Stored items
──────────
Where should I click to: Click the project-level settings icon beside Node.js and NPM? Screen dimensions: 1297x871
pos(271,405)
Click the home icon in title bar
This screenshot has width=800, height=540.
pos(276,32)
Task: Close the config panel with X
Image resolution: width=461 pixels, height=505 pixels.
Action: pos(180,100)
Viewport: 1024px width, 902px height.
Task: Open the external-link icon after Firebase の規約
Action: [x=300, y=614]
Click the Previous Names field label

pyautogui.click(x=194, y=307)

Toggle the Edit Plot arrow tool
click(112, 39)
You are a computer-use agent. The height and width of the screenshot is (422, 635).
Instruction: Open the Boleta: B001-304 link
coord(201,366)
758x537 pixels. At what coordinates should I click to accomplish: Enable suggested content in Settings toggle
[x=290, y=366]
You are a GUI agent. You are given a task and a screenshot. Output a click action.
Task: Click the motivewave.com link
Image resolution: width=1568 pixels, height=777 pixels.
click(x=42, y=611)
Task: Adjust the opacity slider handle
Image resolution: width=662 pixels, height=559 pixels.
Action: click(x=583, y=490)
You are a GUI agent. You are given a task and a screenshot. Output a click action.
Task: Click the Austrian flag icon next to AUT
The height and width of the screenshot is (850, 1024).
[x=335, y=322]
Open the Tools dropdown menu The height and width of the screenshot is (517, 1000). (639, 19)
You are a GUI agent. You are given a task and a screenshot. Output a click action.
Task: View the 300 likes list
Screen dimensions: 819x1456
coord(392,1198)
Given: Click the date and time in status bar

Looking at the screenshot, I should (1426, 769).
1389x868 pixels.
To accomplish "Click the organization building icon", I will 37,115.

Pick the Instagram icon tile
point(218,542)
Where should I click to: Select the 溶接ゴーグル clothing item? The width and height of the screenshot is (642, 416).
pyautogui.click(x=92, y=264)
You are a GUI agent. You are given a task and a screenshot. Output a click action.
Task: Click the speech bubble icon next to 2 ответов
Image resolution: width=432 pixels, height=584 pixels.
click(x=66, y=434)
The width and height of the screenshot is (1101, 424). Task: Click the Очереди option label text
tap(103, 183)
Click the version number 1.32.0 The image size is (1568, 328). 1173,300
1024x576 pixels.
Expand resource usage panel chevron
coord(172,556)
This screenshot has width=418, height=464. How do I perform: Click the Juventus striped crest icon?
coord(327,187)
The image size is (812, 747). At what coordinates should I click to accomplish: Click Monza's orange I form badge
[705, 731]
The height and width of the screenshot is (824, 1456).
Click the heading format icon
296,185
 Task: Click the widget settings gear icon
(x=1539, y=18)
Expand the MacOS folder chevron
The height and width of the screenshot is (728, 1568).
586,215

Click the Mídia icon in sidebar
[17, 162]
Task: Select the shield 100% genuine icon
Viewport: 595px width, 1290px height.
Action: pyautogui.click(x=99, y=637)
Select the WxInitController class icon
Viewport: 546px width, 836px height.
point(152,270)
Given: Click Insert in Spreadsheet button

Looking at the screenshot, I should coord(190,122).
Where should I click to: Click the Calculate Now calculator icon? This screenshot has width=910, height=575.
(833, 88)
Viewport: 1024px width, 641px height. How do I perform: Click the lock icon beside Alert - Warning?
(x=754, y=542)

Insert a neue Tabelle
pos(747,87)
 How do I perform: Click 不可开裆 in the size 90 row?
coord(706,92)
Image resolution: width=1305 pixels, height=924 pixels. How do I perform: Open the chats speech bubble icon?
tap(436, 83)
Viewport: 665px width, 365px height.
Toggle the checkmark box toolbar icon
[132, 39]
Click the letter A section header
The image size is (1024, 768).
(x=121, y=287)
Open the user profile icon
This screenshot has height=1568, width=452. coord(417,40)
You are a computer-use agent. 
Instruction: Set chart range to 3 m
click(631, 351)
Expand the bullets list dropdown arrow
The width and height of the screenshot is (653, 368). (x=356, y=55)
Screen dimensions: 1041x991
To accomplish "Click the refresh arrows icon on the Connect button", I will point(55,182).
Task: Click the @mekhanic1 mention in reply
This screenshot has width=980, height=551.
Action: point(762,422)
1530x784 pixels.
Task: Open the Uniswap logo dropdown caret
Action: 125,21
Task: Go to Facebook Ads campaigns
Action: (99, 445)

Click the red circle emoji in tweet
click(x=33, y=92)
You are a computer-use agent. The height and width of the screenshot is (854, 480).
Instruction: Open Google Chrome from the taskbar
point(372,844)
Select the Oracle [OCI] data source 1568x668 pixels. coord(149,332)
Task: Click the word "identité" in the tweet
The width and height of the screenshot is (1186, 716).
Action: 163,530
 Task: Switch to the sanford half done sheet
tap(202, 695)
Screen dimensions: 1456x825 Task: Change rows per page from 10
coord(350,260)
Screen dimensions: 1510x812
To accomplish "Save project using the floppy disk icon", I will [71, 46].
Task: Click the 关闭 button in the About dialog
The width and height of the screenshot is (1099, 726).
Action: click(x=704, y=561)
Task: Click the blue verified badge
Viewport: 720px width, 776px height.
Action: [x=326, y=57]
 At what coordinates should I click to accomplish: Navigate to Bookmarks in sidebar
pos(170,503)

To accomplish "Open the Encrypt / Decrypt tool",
──────────
> **What the task requires**:
Please show, exactly as written, every line above that contains the word "next".

> **Problem solution**:
Task: Click the Austrian flag icon next to AUT
Task: Click the speech bubble icon next to 2 ответов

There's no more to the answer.